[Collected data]

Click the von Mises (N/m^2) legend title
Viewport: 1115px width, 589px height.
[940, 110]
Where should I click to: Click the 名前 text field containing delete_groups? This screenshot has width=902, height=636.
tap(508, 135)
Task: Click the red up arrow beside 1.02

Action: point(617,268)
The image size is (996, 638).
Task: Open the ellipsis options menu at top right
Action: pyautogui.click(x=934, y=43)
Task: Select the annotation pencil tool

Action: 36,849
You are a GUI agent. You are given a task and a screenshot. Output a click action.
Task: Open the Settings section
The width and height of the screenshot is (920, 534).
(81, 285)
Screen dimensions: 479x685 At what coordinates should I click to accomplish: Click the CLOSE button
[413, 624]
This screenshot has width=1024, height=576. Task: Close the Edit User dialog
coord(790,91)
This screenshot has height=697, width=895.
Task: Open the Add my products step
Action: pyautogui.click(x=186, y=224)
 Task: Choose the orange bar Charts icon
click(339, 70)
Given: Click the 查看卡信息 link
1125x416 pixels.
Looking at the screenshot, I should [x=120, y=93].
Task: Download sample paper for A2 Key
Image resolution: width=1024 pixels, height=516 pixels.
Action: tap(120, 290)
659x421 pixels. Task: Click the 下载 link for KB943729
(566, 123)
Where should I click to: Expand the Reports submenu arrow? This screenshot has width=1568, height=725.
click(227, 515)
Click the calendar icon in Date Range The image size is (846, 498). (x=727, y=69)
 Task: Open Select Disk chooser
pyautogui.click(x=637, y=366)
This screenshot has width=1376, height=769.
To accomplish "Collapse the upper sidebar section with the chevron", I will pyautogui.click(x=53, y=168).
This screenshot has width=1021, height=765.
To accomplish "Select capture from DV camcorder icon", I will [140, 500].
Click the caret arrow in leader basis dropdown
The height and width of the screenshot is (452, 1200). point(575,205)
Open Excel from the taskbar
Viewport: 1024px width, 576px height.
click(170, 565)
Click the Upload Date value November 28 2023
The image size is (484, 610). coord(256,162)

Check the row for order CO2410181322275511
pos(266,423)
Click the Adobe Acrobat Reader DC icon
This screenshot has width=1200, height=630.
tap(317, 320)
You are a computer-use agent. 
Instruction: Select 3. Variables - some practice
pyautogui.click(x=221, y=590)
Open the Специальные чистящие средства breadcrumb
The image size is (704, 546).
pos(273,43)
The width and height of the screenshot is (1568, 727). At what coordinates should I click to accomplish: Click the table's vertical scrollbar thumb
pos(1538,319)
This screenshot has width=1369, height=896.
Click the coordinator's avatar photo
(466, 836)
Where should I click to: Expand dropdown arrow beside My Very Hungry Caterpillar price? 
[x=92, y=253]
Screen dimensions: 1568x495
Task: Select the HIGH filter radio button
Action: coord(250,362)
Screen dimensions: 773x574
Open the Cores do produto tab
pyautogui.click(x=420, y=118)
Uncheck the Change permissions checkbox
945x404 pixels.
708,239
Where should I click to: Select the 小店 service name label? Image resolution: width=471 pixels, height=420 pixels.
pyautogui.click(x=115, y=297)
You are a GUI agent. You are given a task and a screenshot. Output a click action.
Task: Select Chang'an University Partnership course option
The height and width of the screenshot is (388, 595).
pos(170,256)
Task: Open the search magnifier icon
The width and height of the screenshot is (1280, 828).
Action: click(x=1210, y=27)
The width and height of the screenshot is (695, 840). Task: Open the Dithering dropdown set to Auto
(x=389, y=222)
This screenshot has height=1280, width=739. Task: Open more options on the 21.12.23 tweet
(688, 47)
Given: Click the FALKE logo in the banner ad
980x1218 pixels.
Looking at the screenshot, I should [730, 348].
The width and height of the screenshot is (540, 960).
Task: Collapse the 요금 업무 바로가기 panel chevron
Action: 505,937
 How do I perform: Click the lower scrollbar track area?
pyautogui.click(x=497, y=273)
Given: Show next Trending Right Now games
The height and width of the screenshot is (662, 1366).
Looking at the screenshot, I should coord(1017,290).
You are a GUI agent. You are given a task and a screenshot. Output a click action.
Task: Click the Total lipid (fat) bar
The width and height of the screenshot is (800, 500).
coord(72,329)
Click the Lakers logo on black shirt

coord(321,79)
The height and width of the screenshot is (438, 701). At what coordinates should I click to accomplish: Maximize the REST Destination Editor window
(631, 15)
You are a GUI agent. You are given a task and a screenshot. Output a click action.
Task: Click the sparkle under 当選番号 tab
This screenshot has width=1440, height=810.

Prompt:
Read the entries and show each line that mentions "will".

Solution below:
To accomplish "Collapse the upper sidebar section with the chevron", I will pyautogui.click(x=53, y=168).
To accomplish "Select capture from DV camcorder icon", I will [140, 500].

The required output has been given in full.